Als Quellen hat Christopher Moore die Evangelien, die gnostischen Schriften z.T., die APG und die Briefe herangezogen, außerdem Flavius Josephus und Texte aus dem buddhistischen und hinduistischen Bereich.
 
habe auf die Beschreibung hin jetzt auch Die Bibel nach Biff gelesen - soviel Phantasie bei soviel Wissen, einfach schön. Ich habe viel gelacht.
 
Es sollte doch in breitesten Schichten der Bevölkerung bekannt sein, das Mais, Kartoffeln, Paprika, Kakao, Kartoffeln
und einiges andere aus der Neuen Welt kommt. Ich wundere mich immer wieder.

Das Problem ist auch einfach oft "hausgemacht" bei den Autoren. Viele Kollegen neigen dazu, dem Leser das Denken und die Phantasie abzunehmen - und verfangen sich in viel zu viele kleinste Details. Ist auch oft geschuldet an der Sichtweise - je mehr man die historische Umgebung beschreibt, desto besser für den Leser und/oder desto mehr möchte der Autor sich als Kenner der Zeit präsentieren (bzw. seinen Roman als authentisch präsentieren).

Aus meiner Sicht völlig unnötig (teils - oft). Die meisten Leser ergänzen fehlende Details meist eh mit der eigenen Phantasie. Daher ist es aus meiner Sicht besser eh nie zu arg ins Detail zu gehen. Weder bei historischen Personen, noch bei Details des alltäglichen Lebens. Wie geschrieben - mir ist lieber der Leser denkt sich die gedeckte Tafel selbst aus, anstatt er sich über Fehler aufregt.
 
Zuletzt bearbeitet:
Viele Kollegen neigen dazu, dem Leser das Denken und die Phantasie abzunehmen - und verfangen sich in viel zu viele kleinste Details.
Die Details sind die Würze in einem Roman. Man soll Geschehnisse zeigen, nicht lediglich davon erzählen. Das heißt nicht sagen, dass der Tag schön war, sondern den Tag so schildern, dass im Kopf des Lesers das Bild eines schönen Tages entsteht.

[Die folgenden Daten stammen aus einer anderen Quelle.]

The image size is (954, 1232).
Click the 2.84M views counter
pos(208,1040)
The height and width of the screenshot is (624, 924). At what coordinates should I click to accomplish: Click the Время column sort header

Ein anderes Beispiel: Der Protagonist isst nicht einfach sein Mittagessen, sondern isst (zuerst) eine bestimmte heiße oder lauwarme Lauchsuppe. Und wenn der Autor eines im Mittelalter spielenden Romans in dieser Suppe Kartoffelstücke schwimmen lässt, dann ist das ein Fehler. Punkt.
 
Ein anderes Beispiel: Der Protagonist isst nicht einfach sein Mittagessen, sondern isst (zuerst) eine bestimmte heiße oder lauwarme Lauchsuppe.
Oder einen "Laberkas" wie Adson von Melk und William von Baskerville im Namen der Rose (kurz nach ihrer Ankunft im Kloster, eine sehr hübsche Szene!) "esse facile, maken une Laberkas" (so in der Übersetzung, wenn ich mich richtig erinnere)
 
Geschmackssache. Zu den wenigen Dingen, die mich am "Herrn der Ringe" störten, gehörte, dass bei der Reise der Gefährten für jeden Tag detailliert das Wetter beschrieben wird. Oder wenn in Historienromanen von Ebers, Dahn & Co. detailliert die Inneneinrichtung eines Zimmers beschrieben wird. Oder wenn manche russische Autoren des 19. Jhdts. eine Vorliebe dafür hatten, detailliert Aussehen und Bekleidung von Personen (oft nur Nebencharaktere) zu beschreiben. Ich finde solche Partien eher langatmig und langweilig.
 
Oder wenn manche russische Autoren des 19. Jhdts. eine Vorliebe dafür hatten, detailliert Aussehen und Bekleidung von Personen (oft nur Nebencharaktere) zu beschreiben. Ich finde solche Partien eher langatmig und langweilig.
Es kommt auf das wie an. Nebencharaktere, also Personen, die für die Geschichte gar nicht wichtig sind, allzu detailliert zu beschreiben, ist heute in der Tat langweilig. Aber im 19. Jahrhundert, in dem die wenigsten Leser etwas von früheren Zeiten wussten, konnte man schon ein paar Variationen der Bekleidungssitten von damals bringen, schließlich – Zitat aus Wikipedia: „Die Kleidung im Mittelalter in Europa spiegelte den Platz der gekleideten Person innerhalb der mittelalterlichen Ständeordnung wider.“

Die Kleidung eines Menschen kurz in ein zwei Sätze zu beschreiben, statt einfach zu sagen, der war ein Händler, Bauer oder Provinzler oder ..., ist genau das, was ich meine mit Zeigen statt Erzählen.